## [Your goal]
Below are records. Find each line in them that holds the word "sidebar" and copy it.

Stored records

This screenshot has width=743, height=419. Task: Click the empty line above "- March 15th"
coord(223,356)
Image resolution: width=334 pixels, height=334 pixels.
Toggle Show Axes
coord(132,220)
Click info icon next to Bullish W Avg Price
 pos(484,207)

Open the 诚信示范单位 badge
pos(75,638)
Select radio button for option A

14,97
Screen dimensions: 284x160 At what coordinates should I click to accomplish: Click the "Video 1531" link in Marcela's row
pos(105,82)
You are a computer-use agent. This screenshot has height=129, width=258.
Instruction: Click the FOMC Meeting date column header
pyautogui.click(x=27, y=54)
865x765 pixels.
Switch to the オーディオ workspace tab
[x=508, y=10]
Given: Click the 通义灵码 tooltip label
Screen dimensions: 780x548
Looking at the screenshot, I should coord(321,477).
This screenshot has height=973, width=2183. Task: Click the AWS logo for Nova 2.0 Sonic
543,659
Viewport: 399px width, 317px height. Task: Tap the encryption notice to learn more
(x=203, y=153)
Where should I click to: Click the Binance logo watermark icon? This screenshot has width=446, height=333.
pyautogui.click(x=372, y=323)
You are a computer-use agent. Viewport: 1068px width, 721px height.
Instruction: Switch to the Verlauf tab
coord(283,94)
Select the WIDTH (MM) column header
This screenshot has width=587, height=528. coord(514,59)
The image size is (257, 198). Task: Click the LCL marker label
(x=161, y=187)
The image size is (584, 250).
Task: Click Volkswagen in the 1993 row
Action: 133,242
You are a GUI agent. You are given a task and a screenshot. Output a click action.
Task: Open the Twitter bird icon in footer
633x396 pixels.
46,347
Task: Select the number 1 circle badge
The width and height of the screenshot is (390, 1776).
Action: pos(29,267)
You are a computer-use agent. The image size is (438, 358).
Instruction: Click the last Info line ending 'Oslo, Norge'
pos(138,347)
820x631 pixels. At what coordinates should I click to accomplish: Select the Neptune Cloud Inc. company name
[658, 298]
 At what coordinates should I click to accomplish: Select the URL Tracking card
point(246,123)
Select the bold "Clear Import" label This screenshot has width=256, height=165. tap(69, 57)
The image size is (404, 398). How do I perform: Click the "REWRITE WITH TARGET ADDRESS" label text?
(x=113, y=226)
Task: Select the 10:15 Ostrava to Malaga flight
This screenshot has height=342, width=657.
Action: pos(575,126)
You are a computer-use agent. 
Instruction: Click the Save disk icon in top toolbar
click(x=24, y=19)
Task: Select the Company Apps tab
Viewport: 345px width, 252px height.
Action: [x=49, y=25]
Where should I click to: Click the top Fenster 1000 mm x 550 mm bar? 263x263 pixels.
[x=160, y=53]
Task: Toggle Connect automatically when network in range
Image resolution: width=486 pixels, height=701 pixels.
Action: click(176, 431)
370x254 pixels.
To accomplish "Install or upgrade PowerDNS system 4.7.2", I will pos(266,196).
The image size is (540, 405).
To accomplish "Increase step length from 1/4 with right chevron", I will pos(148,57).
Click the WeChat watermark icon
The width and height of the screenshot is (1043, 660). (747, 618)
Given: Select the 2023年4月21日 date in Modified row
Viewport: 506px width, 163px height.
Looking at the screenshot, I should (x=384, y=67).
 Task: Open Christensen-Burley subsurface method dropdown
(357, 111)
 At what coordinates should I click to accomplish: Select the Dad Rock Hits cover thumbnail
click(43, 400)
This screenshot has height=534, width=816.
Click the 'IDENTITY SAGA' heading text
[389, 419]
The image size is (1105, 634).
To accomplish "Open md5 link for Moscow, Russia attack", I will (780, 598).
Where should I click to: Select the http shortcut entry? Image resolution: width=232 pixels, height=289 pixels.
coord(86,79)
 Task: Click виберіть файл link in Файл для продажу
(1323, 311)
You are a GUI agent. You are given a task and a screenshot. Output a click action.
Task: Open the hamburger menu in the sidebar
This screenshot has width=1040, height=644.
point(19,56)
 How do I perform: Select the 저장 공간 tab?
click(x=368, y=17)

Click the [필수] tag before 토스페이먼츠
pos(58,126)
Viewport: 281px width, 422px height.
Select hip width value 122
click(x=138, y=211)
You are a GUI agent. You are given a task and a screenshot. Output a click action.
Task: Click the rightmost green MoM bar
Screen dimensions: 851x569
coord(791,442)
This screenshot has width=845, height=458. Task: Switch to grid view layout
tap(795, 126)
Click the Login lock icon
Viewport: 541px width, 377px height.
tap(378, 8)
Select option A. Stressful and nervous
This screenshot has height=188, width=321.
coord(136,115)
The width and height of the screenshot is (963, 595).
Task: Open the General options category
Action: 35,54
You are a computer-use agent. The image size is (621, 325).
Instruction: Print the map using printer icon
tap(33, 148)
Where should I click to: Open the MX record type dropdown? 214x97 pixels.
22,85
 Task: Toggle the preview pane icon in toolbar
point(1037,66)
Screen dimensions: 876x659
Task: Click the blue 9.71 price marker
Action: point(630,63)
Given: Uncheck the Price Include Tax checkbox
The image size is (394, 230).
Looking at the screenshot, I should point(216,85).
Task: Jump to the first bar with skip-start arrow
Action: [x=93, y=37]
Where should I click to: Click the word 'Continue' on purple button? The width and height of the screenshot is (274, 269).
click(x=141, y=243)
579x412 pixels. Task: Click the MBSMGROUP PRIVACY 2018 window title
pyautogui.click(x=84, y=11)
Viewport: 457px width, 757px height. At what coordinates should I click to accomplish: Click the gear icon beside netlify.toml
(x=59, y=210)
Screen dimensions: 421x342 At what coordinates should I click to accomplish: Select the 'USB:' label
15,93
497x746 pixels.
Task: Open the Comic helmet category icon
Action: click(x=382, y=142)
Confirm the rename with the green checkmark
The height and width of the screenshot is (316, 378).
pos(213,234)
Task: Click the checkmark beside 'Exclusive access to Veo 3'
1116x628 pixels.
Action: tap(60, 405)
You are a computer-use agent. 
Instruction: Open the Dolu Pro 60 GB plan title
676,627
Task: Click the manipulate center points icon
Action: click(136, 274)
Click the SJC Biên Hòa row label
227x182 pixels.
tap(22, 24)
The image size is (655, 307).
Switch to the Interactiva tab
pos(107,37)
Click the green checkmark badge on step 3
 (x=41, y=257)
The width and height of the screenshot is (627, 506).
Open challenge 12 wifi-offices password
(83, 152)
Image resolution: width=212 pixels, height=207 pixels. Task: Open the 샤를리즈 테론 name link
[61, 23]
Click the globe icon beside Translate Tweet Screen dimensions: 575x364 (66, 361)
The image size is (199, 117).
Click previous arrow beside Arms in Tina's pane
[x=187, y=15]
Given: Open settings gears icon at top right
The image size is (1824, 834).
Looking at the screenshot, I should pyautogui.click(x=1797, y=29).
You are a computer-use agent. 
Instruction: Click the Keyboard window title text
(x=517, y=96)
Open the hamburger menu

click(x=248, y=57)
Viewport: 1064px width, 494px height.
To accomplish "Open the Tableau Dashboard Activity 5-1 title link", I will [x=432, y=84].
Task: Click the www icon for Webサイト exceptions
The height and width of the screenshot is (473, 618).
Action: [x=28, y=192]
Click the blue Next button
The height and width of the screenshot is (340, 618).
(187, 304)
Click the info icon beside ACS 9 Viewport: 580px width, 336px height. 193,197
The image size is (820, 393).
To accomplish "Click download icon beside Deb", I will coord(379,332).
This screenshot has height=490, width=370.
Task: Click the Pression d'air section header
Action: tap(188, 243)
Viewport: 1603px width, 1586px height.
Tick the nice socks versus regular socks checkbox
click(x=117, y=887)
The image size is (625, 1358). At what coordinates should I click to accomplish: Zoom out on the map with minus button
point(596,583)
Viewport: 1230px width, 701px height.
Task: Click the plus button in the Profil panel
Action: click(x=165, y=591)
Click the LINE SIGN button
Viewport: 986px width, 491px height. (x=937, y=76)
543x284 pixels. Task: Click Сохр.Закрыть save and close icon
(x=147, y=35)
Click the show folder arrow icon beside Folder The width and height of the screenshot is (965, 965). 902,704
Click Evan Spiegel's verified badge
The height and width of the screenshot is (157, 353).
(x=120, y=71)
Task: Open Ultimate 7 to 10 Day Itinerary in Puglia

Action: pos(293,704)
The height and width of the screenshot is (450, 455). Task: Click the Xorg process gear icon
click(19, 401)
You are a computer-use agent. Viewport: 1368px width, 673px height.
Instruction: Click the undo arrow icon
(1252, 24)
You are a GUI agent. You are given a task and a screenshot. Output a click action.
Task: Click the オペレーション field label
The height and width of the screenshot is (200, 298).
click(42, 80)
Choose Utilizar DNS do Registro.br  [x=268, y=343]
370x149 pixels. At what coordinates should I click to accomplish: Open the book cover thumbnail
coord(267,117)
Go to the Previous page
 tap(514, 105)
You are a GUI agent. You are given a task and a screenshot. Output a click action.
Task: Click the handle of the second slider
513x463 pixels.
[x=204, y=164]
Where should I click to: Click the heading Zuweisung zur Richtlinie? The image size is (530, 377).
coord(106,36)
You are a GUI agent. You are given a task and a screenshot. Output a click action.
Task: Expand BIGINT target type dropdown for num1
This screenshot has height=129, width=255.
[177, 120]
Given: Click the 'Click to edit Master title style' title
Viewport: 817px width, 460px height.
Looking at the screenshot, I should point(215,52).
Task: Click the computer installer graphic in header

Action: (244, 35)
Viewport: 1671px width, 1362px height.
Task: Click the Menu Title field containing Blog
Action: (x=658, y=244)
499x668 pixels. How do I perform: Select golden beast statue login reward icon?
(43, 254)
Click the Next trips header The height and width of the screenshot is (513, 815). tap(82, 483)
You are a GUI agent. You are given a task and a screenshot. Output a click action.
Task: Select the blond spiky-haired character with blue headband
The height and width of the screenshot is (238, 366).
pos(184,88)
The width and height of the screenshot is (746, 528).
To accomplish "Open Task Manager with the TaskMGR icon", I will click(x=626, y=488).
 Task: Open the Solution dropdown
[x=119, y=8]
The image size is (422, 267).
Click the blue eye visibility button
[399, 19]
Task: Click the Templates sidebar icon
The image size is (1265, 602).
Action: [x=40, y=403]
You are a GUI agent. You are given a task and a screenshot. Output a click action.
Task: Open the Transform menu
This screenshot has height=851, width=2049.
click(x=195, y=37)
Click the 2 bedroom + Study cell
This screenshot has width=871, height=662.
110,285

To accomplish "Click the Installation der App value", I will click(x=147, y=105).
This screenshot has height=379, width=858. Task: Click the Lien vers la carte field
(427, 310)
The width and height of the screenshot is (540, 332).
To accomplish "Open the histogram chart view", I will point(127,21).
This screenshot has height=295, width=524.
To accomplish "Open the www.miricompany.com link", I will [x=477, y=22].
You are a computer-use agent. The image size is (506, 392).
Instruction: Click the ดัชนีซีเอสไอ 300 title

## [Answer section]
Task: Open the hamburger menu in the sidebar
Task: Click the Templates sidebar icon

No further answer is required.